F1 2011 angespielt: Mit Sebastian Vettel durch Monte Carlo
Erster Versuch: Monte Carlo. Wir sitzen im blauroten Rennauto von Sebastian Vettel. Alle Fahrhilfen sind abgeschaltet, das Schadensmodell auf Maximum. Immerhin, wir schaffen es in einer Vorabversion von Codemasters ' Rennspiel F1 2011 ohne Dreher bis vor das Hotel de Paris, dann allerdings leisten wir uns den ersten und zugleich letzten Fehler. Zweiter Versuch, das Kontrastprogramm: Die relativ einfache Strecke von Monza, die meisten Fahrhilfen sind an, das Schadensmodell würde Schäden zeigen, aber hätte keine Auswirkungen auf das Fahrverhalten. Und siehe da, wir schießen nach einer eher gemächlichen Runde tatsächlich vor dem restlichen Feld über die Ziellinie.

Die beiden Rennen haben – unabhängig von ihrem Ausgang – einen guten ersten Eindruck davon vermittelt, was sich bei Formel 1 2011 gegenüber dem Vorgänger verändert. Gut sichtbar ist, dass die Grafik viel farbenfroher wirkt und die Kontraste stärker sind. Bei einigen Details haben die Entwickler sogar übertrieben. In der Vorabversion leuchten metallische Flächen übernatürlich grell in der Sonne, was bis zur Veröffentlichung des Spiels aber noch angepasst werden soll.

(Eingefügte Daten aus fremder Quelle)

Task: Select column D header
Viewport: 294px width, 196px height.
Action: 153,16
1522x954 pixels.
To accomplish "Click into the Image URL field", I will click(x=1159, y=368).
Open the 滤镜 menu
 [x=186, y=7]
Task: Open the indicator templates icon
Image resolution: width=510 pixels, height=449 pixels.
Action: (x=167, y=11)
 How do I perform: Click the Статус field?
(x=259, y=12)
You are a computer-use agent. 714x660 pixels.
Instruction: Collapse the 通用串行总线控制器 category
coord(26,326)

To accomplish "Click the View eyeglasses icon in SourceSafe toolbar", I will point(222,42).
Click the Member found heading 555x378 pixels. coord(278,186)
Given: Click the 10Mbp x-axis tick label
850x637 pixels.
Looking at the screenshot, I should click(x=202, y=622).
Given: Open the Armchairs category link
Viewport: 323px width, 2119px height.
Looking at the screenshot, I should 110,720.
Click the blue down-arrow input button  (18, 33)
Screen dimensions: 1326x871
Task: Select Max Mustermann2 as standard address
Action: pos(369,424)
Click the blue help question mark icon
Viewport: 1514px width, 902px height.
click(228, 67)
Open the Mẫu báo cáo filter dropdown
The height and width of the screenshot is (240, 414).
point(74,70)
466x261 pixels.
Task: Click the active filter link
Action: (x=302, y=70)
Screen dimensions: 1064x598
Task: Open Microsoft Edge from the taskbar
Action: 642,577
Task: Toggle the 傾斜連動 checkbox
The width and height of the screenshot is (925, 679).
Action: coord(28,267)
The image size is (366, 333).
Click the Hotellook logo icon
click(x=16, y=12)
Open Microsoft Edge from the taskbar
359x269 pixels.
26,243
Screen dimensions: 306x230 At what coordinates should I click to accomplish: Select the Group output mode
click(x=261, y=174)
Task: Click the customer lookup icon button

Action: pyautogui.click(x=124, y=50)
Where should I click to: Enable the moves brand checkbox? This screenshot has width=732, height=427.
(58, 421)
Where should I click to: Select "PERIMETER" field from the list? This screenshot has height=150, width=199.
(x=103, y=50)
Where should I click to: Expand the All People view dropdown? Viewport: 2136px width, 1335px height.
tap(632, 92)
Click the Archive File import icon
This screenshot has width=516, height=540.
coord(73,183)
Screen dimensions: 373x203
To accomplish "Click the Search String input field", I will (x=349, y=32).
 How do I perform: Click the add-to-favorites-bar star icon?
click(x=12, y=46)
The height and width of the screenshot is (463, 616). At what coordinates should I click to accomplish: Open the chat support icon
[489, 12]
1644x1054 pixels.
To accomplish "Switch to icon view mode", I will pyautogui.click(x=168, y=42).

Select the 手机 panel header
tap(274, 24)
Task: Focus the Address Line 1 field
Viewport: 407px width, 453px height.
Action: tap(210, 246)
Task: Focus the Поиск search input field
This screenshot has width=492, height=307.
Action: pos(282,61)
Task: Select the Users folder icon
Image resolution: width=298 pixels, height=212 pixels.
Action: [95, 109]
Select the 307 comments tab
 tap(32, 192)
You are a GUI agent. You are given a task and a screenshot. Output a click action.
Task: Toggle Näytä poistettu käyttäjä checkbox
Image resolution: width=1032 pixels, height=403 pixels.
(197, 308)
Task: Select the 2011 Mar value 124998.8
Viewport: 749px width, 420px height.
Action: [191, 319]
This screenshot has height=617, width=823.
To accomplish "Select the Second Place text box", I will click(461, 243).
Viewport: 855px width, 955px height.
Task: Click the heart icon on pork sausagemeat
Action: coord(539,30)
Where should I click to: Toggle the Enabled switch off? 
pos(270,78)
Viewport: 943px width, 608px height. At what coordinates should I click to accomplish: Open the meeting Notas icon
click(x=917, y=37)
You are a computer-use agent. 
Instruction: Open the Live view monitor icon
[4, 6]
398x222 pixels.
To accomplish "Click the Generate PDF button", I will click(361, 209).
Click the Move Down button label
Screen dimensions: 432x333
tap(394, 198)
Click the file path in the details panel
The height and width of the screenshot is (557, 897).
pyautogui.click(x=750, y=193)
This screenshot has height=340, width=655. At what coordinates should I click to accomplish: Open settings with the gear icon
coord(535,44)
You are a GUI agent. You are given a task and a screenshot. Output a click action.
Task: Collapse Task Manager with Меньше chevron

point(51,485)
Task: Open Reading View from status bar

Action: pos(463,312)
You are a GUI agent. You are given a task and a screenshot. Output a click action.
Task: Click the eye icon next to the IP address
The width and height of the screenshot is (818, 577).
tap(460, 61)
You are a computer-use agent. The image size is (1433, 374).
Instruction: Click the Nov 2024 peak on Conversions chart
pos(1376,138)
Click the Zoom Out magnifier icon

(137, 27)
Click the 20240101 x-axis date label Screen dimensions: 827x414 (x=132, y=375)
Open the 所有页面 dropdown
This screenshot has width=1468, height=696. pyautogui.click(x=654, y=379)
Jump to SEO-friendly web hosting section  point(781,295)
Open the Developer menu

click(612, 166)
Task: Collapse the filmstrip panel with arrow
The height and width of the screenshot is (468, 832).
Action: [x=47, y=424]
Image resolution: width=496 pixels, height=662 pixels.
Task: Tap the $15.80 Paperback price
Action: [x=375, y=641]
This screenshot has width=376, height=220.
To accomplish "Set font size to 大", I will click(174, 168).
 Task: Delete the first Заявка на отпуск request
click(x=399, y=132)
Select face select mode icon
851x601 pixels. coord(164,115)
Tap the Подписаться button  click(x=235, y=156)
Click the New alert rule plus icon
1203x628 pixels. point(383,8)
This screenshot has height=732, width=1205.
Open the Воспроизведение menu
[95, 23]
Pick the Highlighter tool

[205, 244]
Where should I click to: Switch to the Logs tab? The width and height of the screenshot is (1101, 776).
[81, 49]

Bei der Fahrphysik tut sich einiges. Mit den Boliden von Red Bull ist es tatsächlich etwas einfacher, an die Spitze zu brettern, als etwa mit einem Auto aus dem HRT-Rennstall, die Unterschiede sind deutlich größer als in der 2010er Ausgabe. Auch die Neuerungen im Reglement wie das Drag Reduction System (DRS) sind eingebaut: Sobald der Fahrer den Heckflügel verstellen darf, leuchtet ein Lämpchen im Cockpit. Besonders gut hat uns gefallen, wie nach einem unfreiwilligen Ausflug auf eine Rasenfläche die Pirelli-Reifen erst nach und nach Sandkörner und Grashalme verlieren und parallel dazu auch der Grip wieder spürbar besser wird.
Die künstliche Intelligenz der computergesteuerten Fahrer überarbeitet Codemasters auch in Richtung mehr Realismus. Die allzu perfekten KI-Piloten des Vorgängers sollen durch solche ersetzt werden, die einen wesentlich glaubwürdigeren Hang zu Fehlern haben und auch mal einen Unfall bauen oder sich dauerhaft aus dem Rennen schießen.

Ausführlichere Interviews
Auch neu ist die Aufbereitung des Rennalltags. In den Interviews nach den Wettbewerben gibt es künftig mehr interessante Fragen, die Antworten sollen nicht ganz so schablonenhaft wie im Vorgänger sein und mehr Auswirkungen etwa auf die Stimmung im Team haben. In vielen Menüs sind im Hintergrund Szenen aus der Boxengasse zu sehen, bei Siegen gibt es deutlich mehr jubelnde Fahrer und fliegende Champagnerkorken zu sehen als früher. Übrigens nicht nur die Sieger – wenn dem Spieler mit einem schwächeren Team mal ein Überraschungscoup gelingt, ist die Freude dort ebenfalls sichtbar groß.
Im Karrieremodus konzentriert sich das Programm auf ein fünfjähriges Rennfahrerleben, das der Spieler auf mittlerem Level beginnt und dann – hoffentlich – bis in eines der großen Erfolgsteams führt. Multiplayer-Bleifüße sollen künftig auch per Splitscreen gegen einen Kumpel antreten können. Im Internet geht es ab 2011 nicht mehr nur gegen zwölf Autos, sondern 24 Vehikel sind mit im Rennen – 16 davon können Spieler steuern, den Rest übernimmt die KI. Besonders spannend klingt ein Coop-Weltmeisterschaftsmodus, in dem zwei Spieler als Team antreten. Beispielsweise als Sebastian Vettel und Mark Webber: Wie im echten Leben müssen die beiden zusammenarbeiten, um die Team-WM zu holen – und sind doch Konkurrenten um die Fahrer-WM.
Formel 1 2011 erscheint nach Auskunft von Codemasters am 23. September 2011 für Windows-PC, Xbox 360 und Playstation 3.